暗い気分がさらに加速する。だが急がねば。どうにか食べ終えて、容器をごみ袋に投げ込む。空になった容器はがさりと音を立て、袋の中ほどに収まった。

「でも、こんな俺に食われるなんて、スパゲティもかわいそうだな」

引きずった暗い気持ちでそんな事を考えていたら、床に厚紙が落ちているのを見つける。本の間にでも挟まっていたのだろうか。
 その厚紙をしばし見つめていたら、さっきまで見ていた賞状とその厚紙が重なった。

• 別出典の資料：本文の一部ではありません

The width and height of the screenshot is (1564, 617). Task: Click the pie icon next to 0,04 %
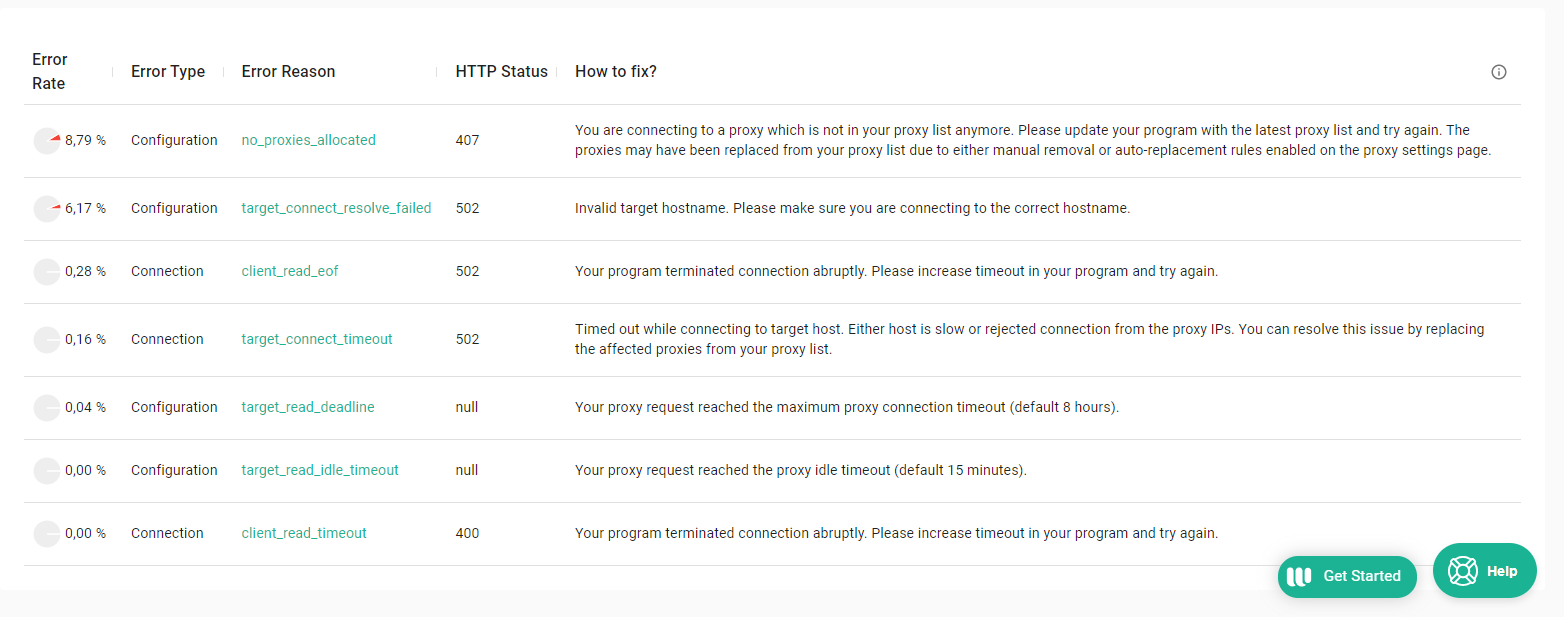point(47,408)
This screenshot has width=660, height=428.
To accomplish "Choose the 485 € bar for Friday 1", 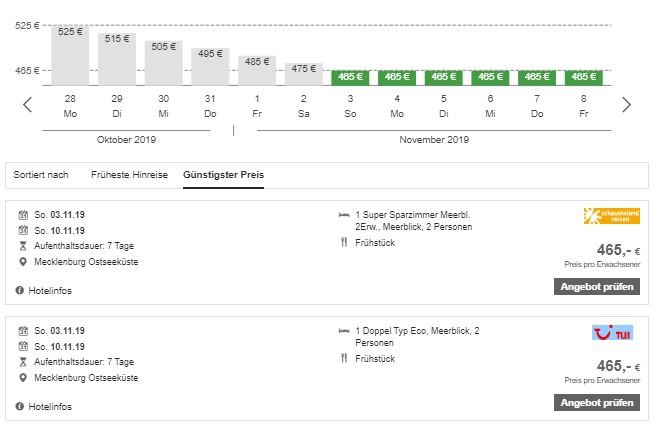I will coord(257,70).
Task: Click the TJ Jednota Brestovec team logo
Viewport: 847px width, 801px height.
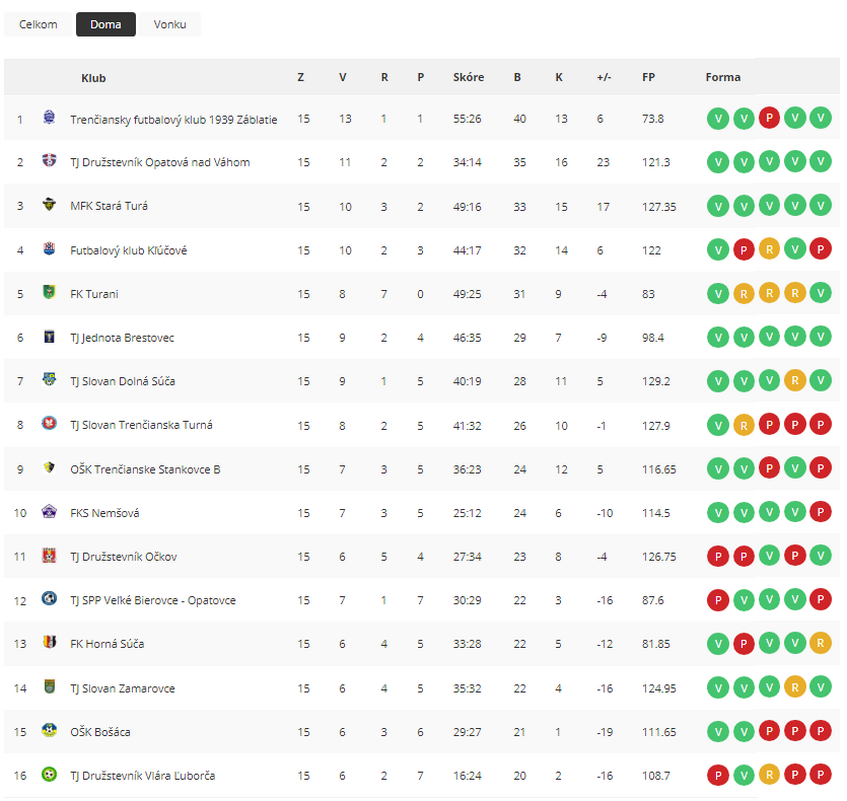Action: coord(49,337)
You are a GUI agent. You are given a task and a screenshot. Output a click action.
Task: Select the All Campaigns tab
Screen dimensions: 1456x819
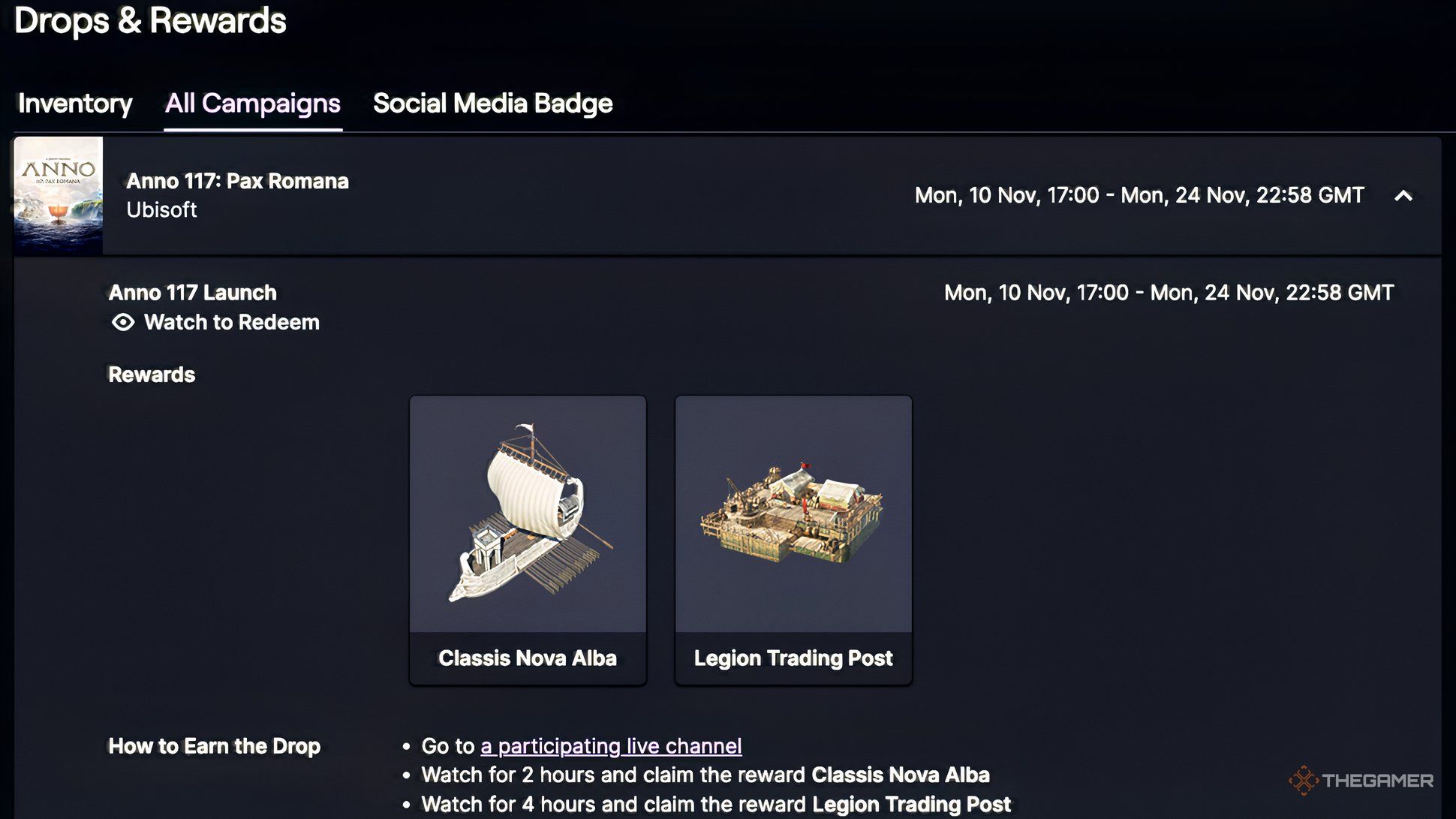tap(253, 104)
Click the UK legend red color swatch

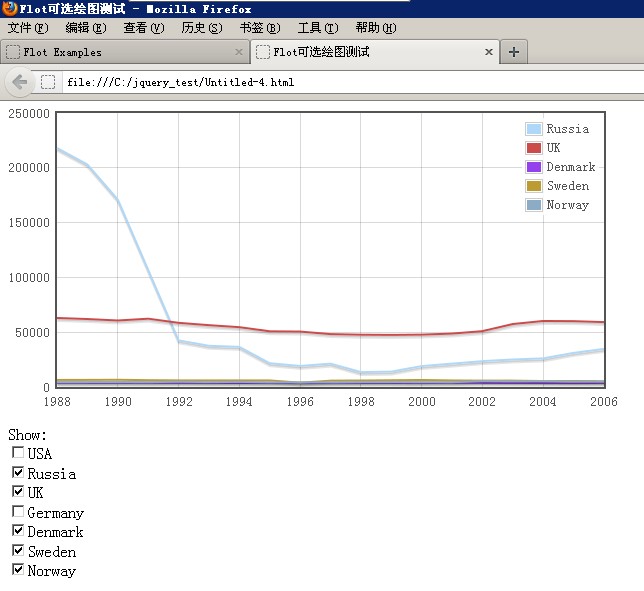534,148
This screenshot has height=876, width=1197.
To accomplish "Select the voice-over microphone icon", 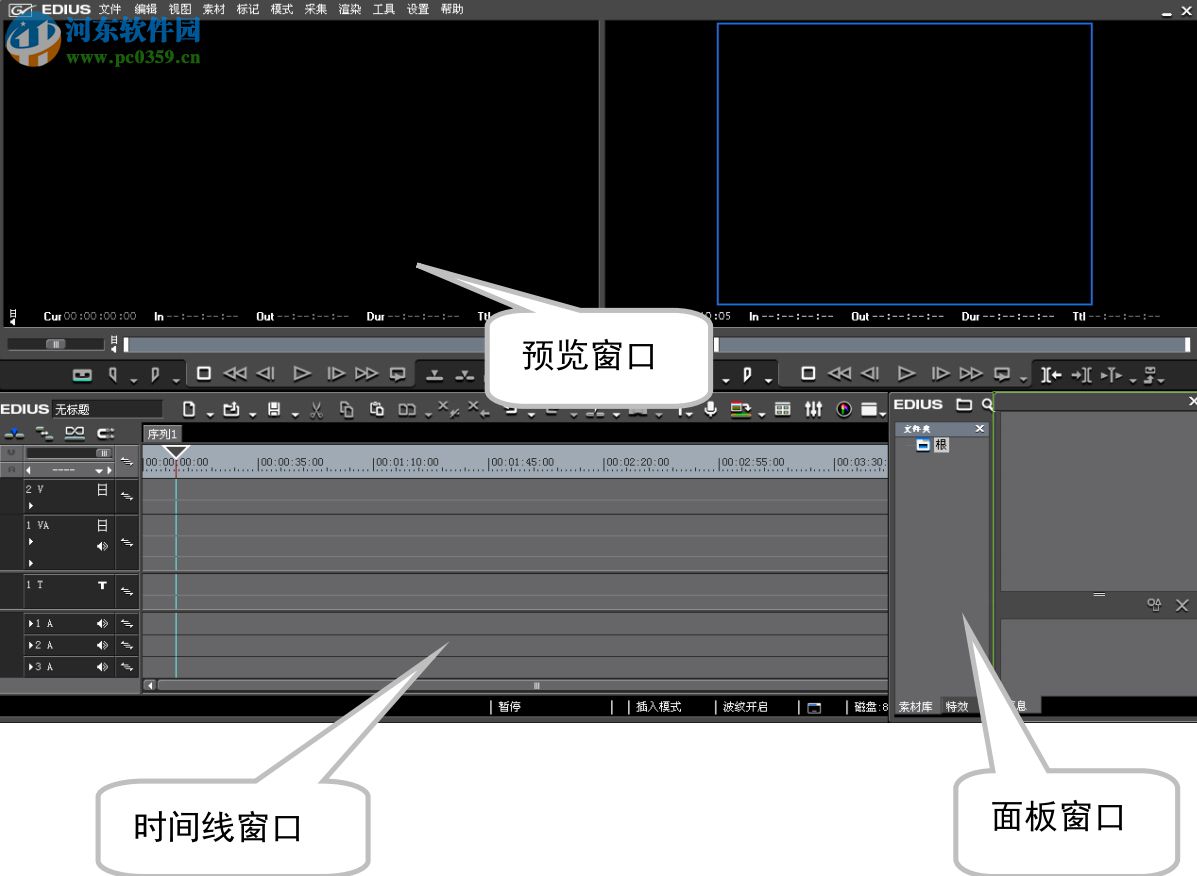I will pos(710,409).
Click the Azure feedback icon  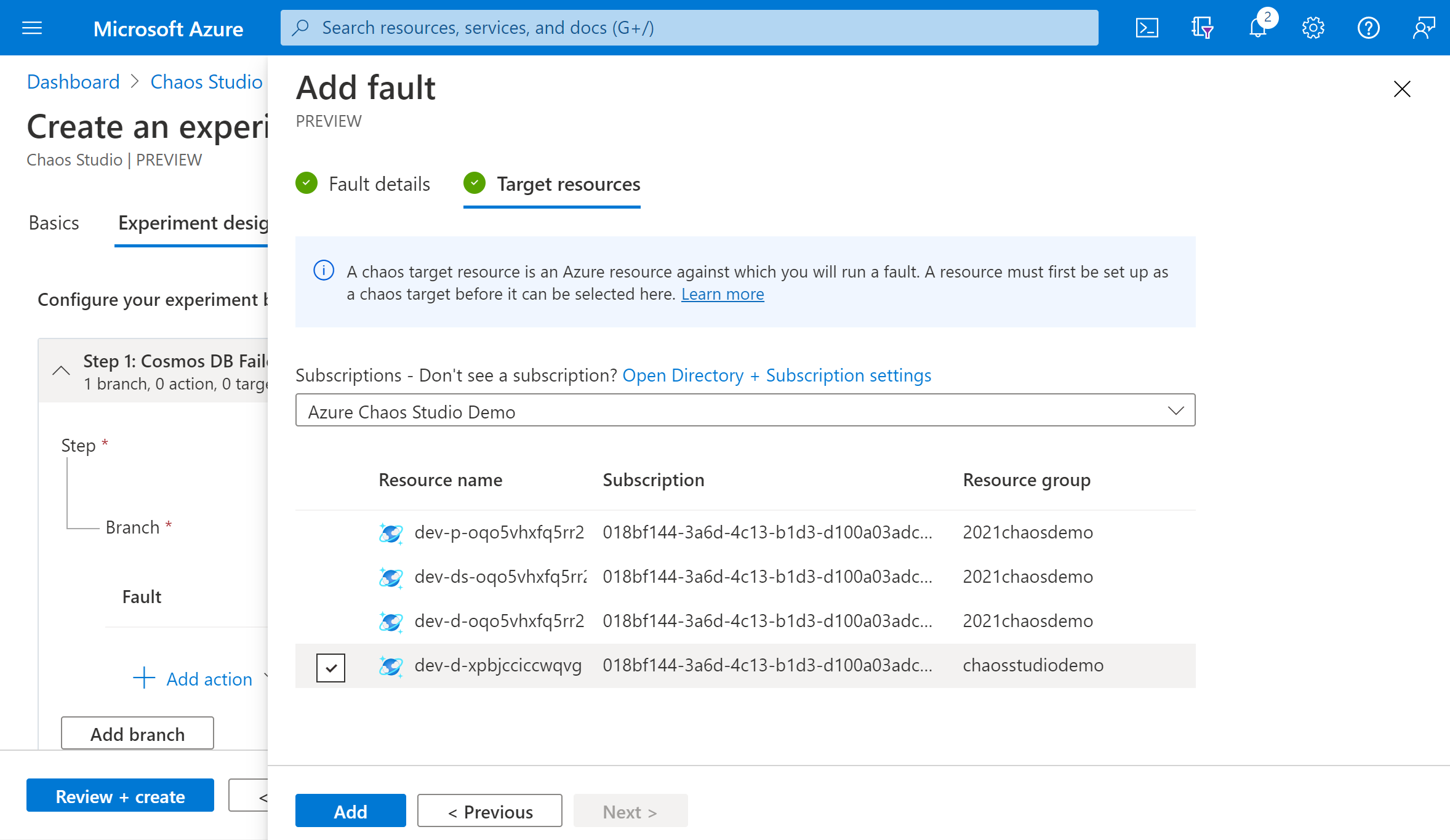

俺はあることを思いつき、ペンを取ってきて、厚紙に以下の文字を書き記す。


  感謝状

  たらこスパゲティ 様

  あなたは私のような人間にとてもおいしく食べられてくれました。
  よってここにその功績をたたえ、深く感謝の意を表します。

  令和×年○月△日
  無職 大川 悠一


 名前の場所にぺたりとはんこを押して、そっとごみ袋の中の容器の上に乗せる。

「これで多少は、浮かばれるかな」

 腹に入った食事へ感謝の意を表すことができた。誰かに感謝できるなら、まだまだ人としても大丈夫だろう。俺の気分も少しは明るくなったその瞬間、

『ピンポーン』

呼び鈴が鳴った。まだ引っ越しの準備は半分も終わっていない。

「賞状、書いてる場合じゃなかったか」

 再び暗い気分になりながら、業者に追加でお金を払う覚悟を決めた。